Tuesday, February 11, 2014

Addicted to my digital scale and other tales

I became crazed the moment I realized the digital scale was not working. It was literally right in the middle of mixing together a sponge for the third try at bread #46. I must have been leaning on it while I was talking on the phone and mixing the sponge at the same time. Early the next morning, I ran out for batteries, but new batteries did nothing. The error message kept appearing. The scale was broken. There was no troubleshooting chapter of the brochure, nor a page on the website with a miraculous fix. There is, however, a lifetime warranty on Escali scales, but the employees are not elves; they don't work weekends or respond to emails after five on Fridays.

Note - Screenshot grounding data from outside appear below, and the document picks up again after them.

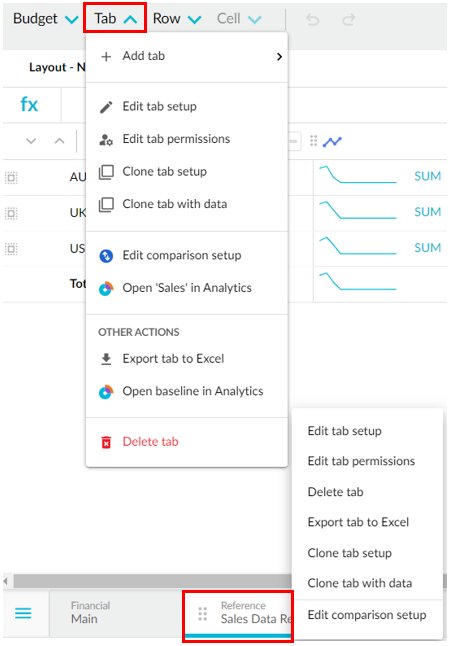This screenshot has height=646, width=454.
Task: Select the AU row selector box
Action: pyautogui.click(x=11, y=178)
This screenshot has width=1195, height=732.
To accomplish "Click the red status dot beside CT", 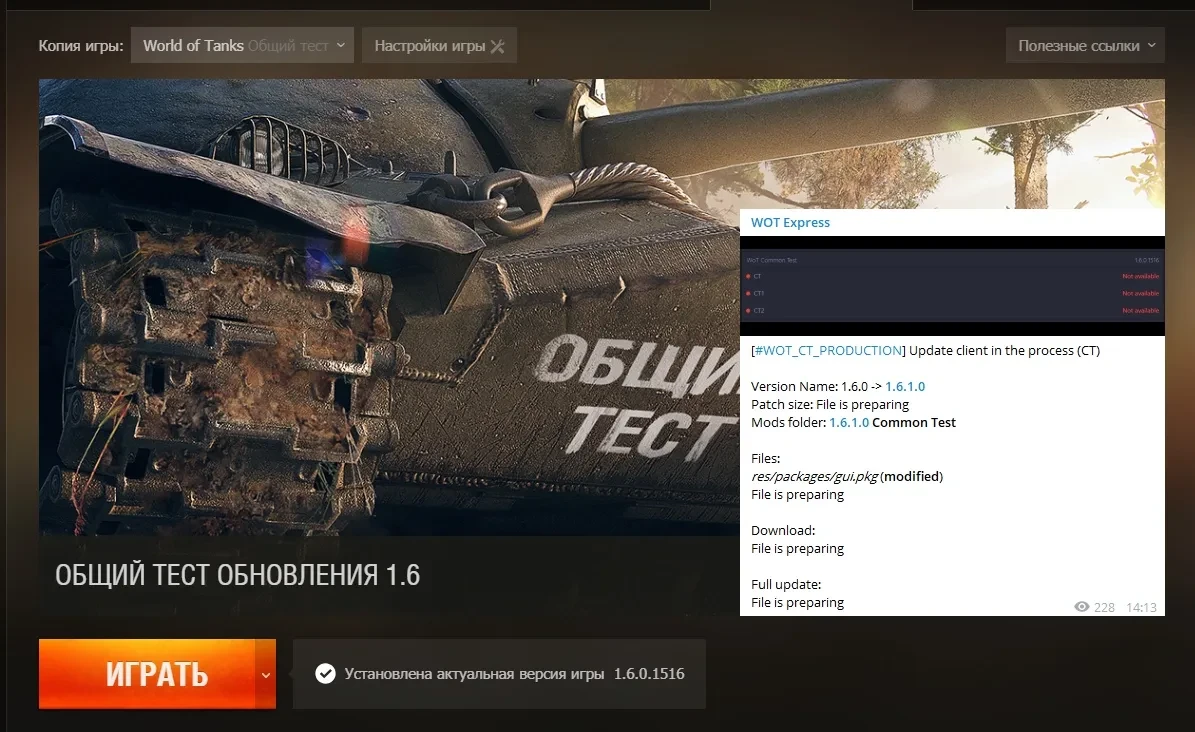I will tap(748, 276).

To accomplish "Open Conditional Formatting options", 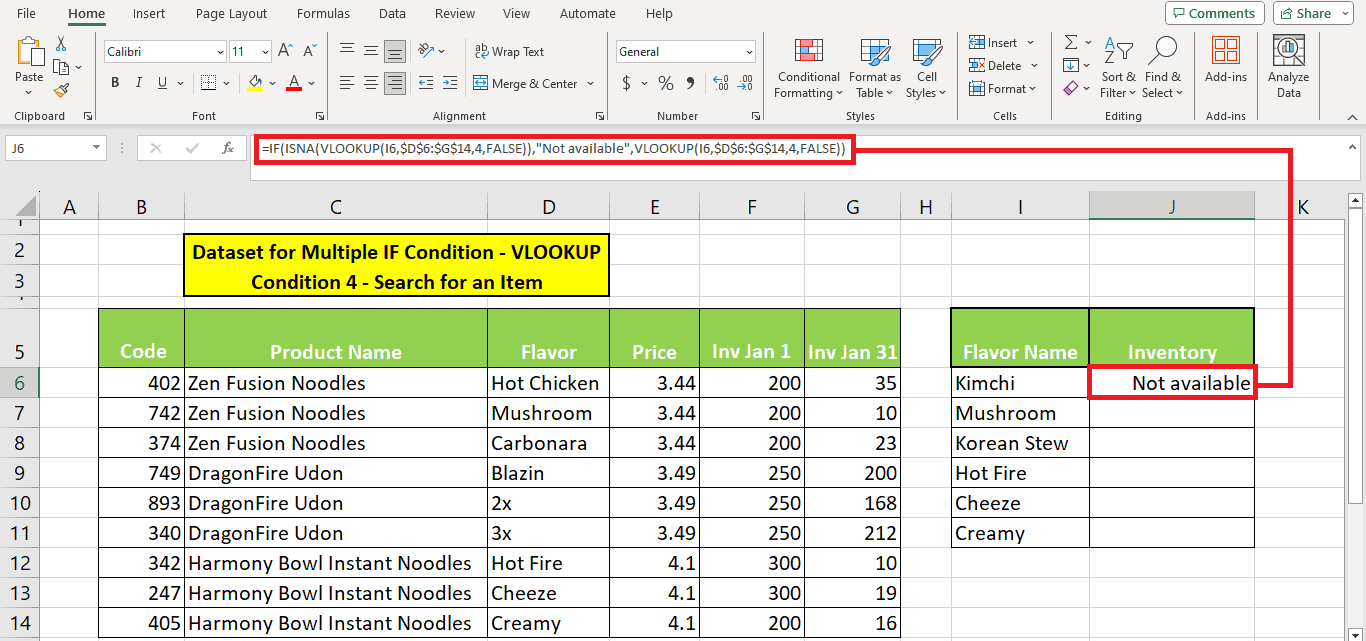I will click(807, 68).
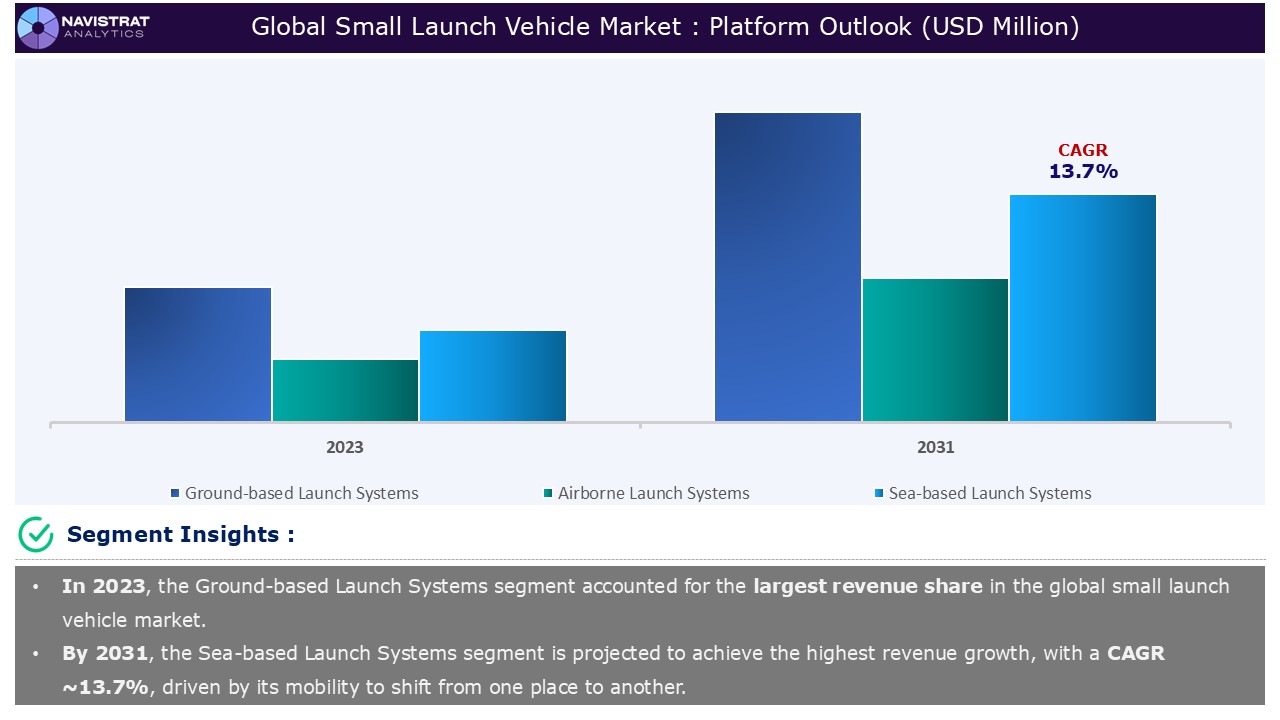1280x720 pixels.
Task: Select the 2023 Sea-based light blue bar
Action: pos(493,375)
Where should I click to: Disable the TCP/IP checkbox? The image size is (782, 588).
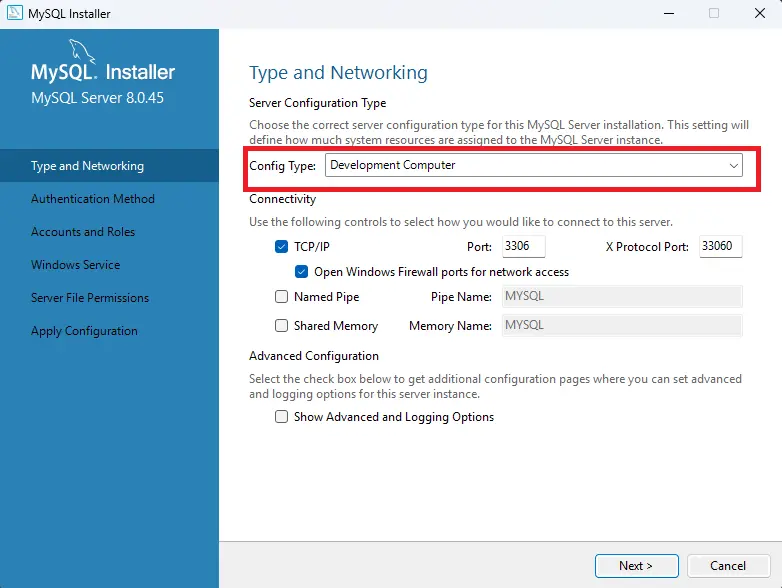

I feel like I am in withdrawal.

I actually went back to old recipes for volume measures and for recipes where I translated my volume measurements for weight measurements - then worked backwards. I am hoping for a quick Escali response and an invitation to mail back the scale and have it fixed. My fragile balance of life is thrown out of whack.

Bread #46 in development
I am stuck on bread #46, a sourdough challah that I have already made three times. I want this to work. I feel close, but no cigar.

Rules
1. Do not make a dough, a sponge, or any pre-ferment at the same time as doing something else. I forget where I am in the recipe or I neglect to write down a measure or a time. Or something else, definitely something, will go wrong.

2. Do not talk to your best friend from high school, who lives half a world away - that's 12 time zones - in a high school-like chattering, wonderful conversation, and expect the bread not to suffer.

3. A dough is like a baby; it needs attention, especially at first.

4. After nine o'clock at night is as bad as five in the morning in terms of brain operations.

5. The aforementioned phone call was at about 9:30 at night. Two strikes against that bread. Still, the dough came out well. It was the overheated spot in the kitchen that precluded perfection.

6. Perhaps my family is using a challah voodoo doll to jinx this challah series because they already love my regular challah and they do not want to taste or become accustomed to anything else.

7. I apologize for using the word "addicted," because I read a few of the articles about the death of the late Phillip Seymour Hoffman, may he rest in peace, and there are so many people like him who are unable to overcome their demons, instead drowning themselves in narcotics or alcohol. So sad how many people he saw and interacted with in those final days, all of whom said how sick he looked, and no one reached out or pulled him in to take care of him.

8. Even with that perspective, life feels askew without my digital scale.